QUINTILIAN.

FINE C18 BINDING

QUINTILIAN. Institutionum Oratoriarum Libri XII.

Paris, R. Estienne, 1542.

£1,750.00

Large 4to. pp. 551 [i.e., 669], [51]. Roman letter. Woodcut printer’s device to title, decorated initials and ornaments. Title a little dusty, three minor marginal repairs, slight age browning, contemporary ex-libris and ms marginalia gently washed (now nearly invisible) to title and initial ll., and occasionally elsewhere, few tiny marginal worm holes and a little marginal foxing to last gathering. A very good, wide-margined copy in late C18 southern Italian polished calf, gilt rolls of dentelles and interlacing lilies to outer border, central panel with large gilt cornerpieces of fleurons and tendrils, gilt unidentified armorial centrepieces with Italian pine and two crossed palm fronds within decorative frame, outer edges gilt, marbled eps and flyleaves c1900, a.e.g., corners a bit worn, expert repair to head and foot of spine, a.e.g., green silk marker.

The fine binding was probably produced in the third quarter of the C18. The unidentified armorial centrepiece is also found on the vellum binding of a law book printed in 1752, now at the Bib. dell’Archiginnasio (ZANARDI M*. 2). The ‘rocaille’ decoration recalls that on several bindings attributed to workshops based in Rome (e.g., Braidense nos 24, 26, 32) and Naples (‘Legature’, pl.5).

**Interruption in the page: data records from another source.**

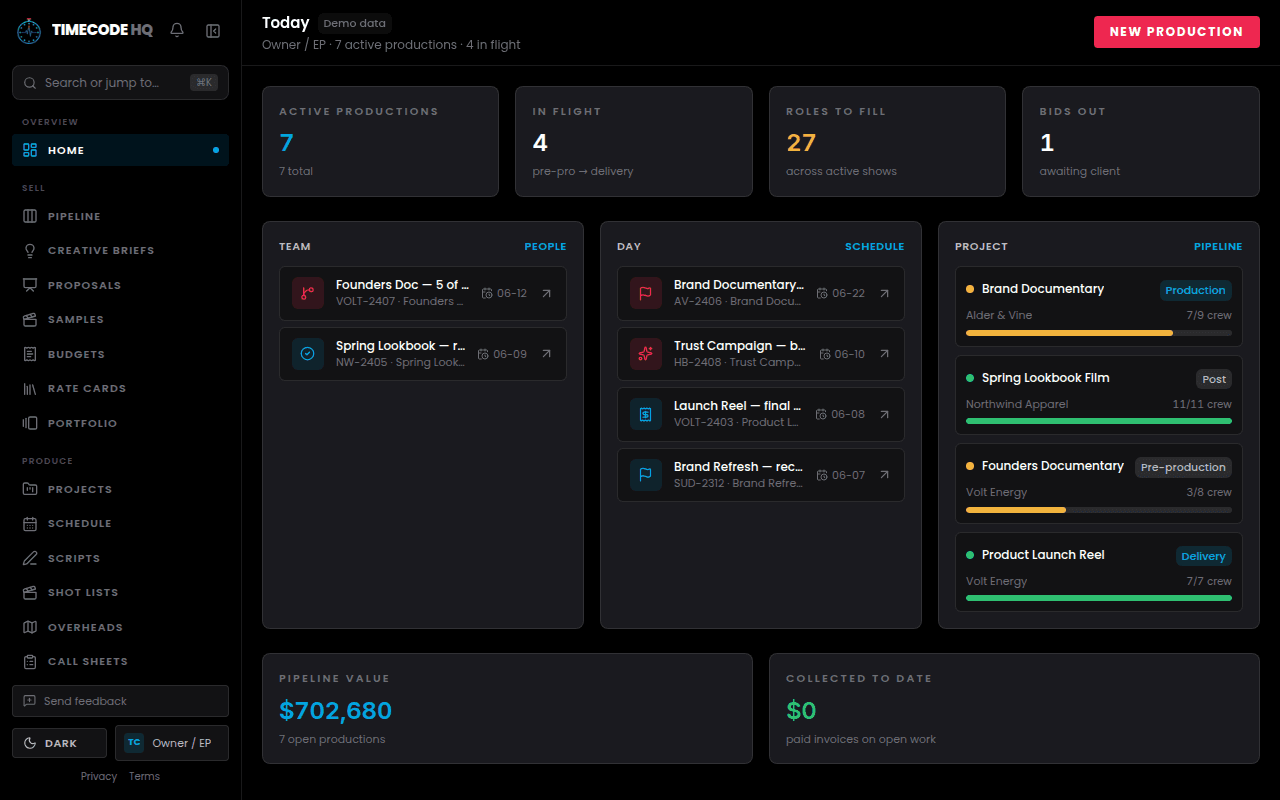This screenshot has width=1280, height=800.
Task: Click the Spring Lookbook checkmark circle icon
Action: coord(308,354)
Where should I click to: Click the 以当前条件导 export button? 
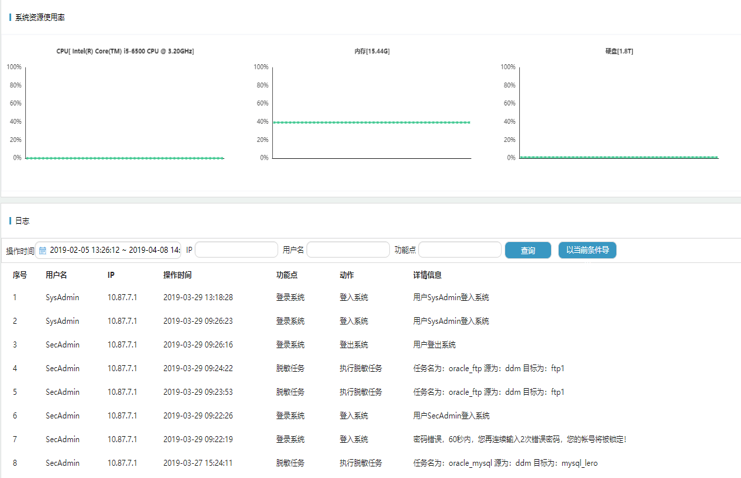pyautogui.click(x=587, y=250)
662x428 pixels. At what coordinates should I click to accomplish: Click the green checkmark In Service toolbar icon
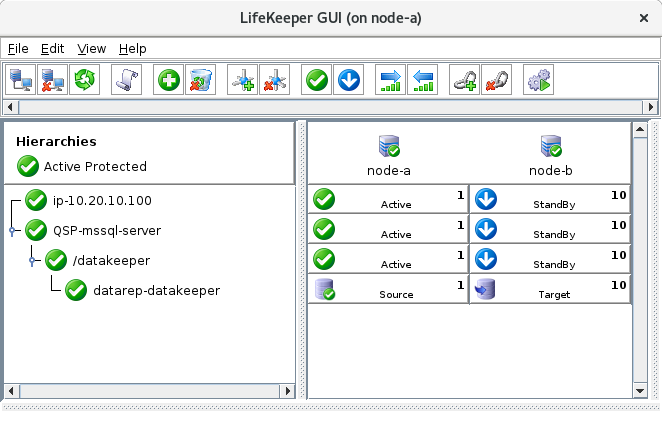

A handsome Estienne edition, a very close reprint of Simon de Colines’ quarto of 1541. Quintilian’s ‘Institutio Oratoria’ was the main text for the study of classical rhetoric until way into the C18 – ‘the most complete and detailed collection of the historical development of theories and techniques of communication in Greece and Rome up to the first century’ (Celentano, p.361). Written in the 1st century AD and rediscovered in 1416, it introduced students to the basic principles of rhetoric, e.g., orations, their elements, tropes and figures of speech. Issued without the editor’s preface, it begins with Quintilian’s own letter to his publisher, Trypho, who had allegedly been pressing him to finish his work – the result of 20 years of teaching – on the best education of the orator. The 12 books deal with preparatory material, the nature of rhetoric and its elements (inventio, dispositio, elocutio, memoria, actio), the character of the orator, and how he should study, prepare and argue his cases. ‘The Institutio has been described as four major works blended into one: a treatise on education, a manual of rhetoric, a reader’s guide to the best authors, and a handbook on the moral duties of the perfect orator’ (Murphy, p.59).

Renouard 53:9: ‘Edition estimable’. Not in Dibdin, Brunet or Moss. Le legature pregiate della Biblioteca universitaria di Napoli (1998); Arte della legatura a Brera. Il Settecento (2012); M.S. Celentano, ‘Oratorical Exercises from the Rhetoric to Alexander to the Institutio oratoria’, Rhetorica, 29 (2011), pp.357–65; J. Murphy, ‘The Structure and Contents of the Institutio oratoria’, The Oxford Handbook to Quintilian (2021), pp.59-94.